→ **Exercise instructions**: Could you quote, exactly as they stand, the lines running from the one with "Visa Inc. (833, 1964)" to the final line of the material?

═══ Provided material ═══

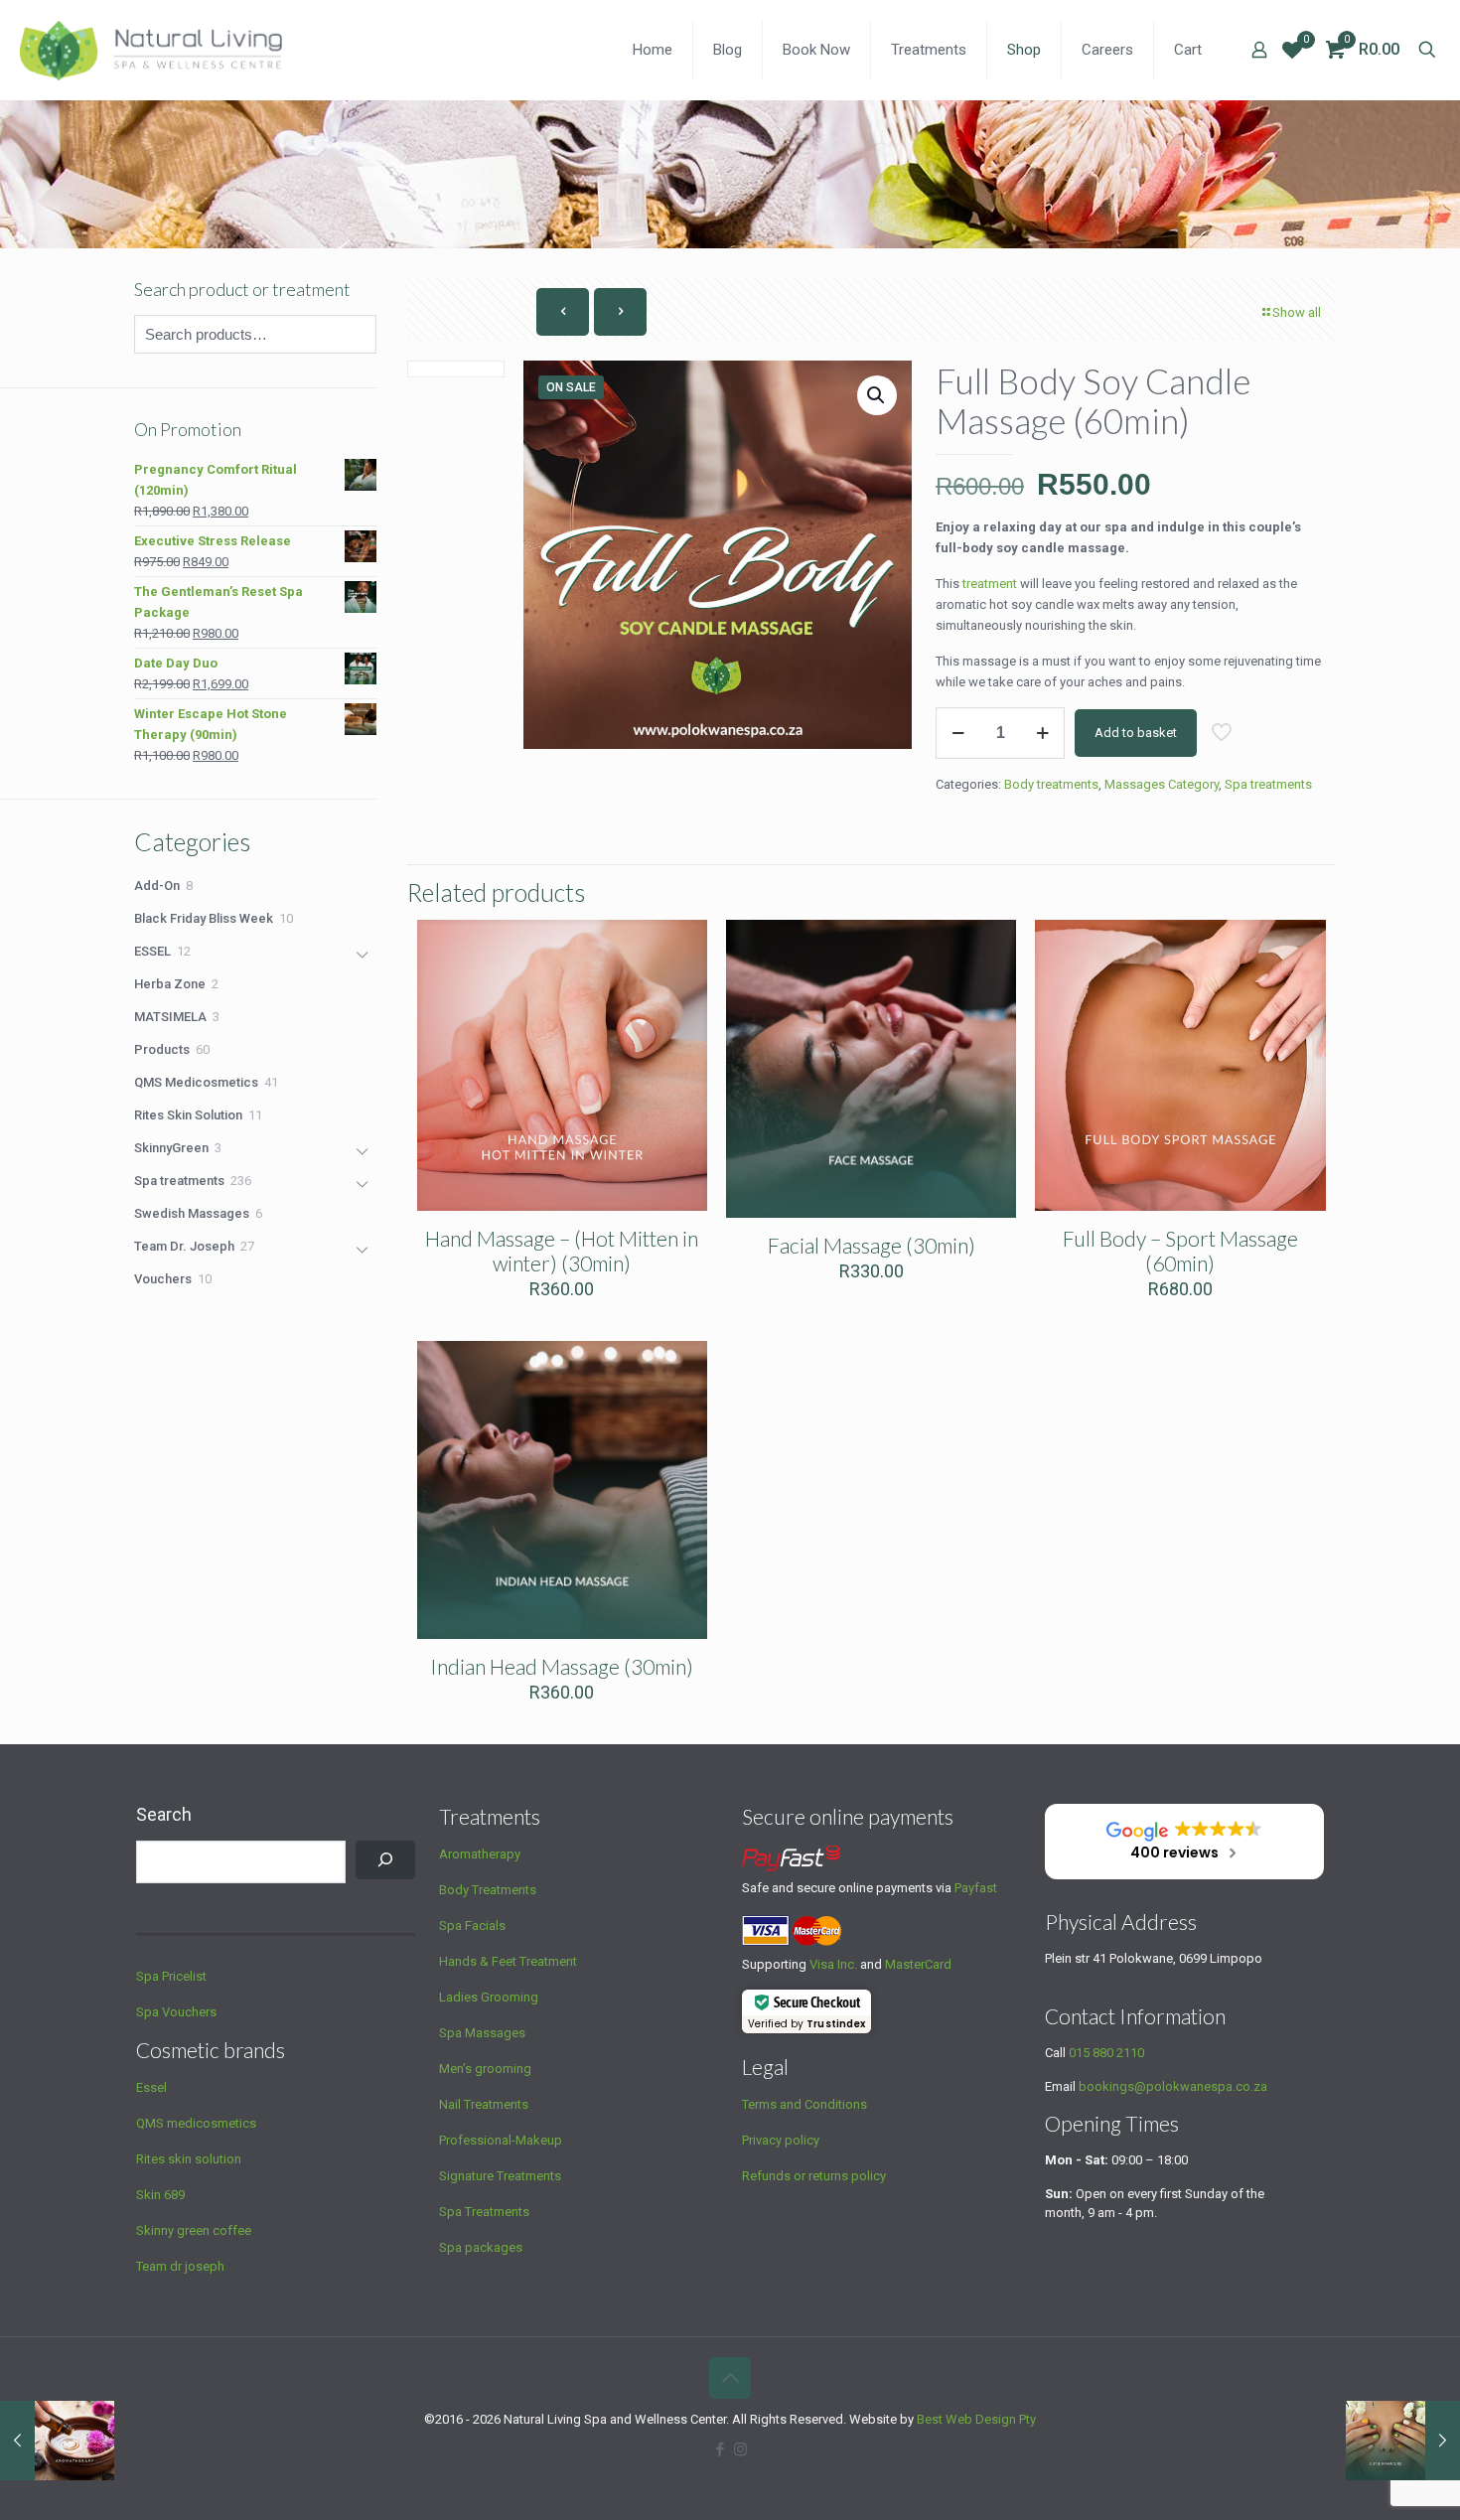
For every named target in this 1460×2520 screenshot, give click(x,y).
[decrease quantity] (958, 733)
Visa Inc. (833, 1964)
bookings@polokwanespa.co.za (1173, 2086)
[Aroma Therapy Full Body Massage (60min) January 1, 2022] (57, 2440)
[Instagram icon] (740, 2449)
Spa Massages (482, 2032)
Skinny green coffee (193, 2230)
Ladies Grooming (488, 1997)
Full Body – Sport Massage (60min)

═══

→ **Result for this task**:
Visa Inc. (833, 1964)
bookings@polokwanespa.co.za (1173, 2086)
[Aroma Therapy Full Body Massage (60min) January 1, 2022] (57, 2440)
[Instagram icon] (740, 2449)
Spa Massages (482, 2032)
Skinny green coffee (193, 2230)
Ladies Grooming (488, 1997)
Full Body – Sport Massage (60min)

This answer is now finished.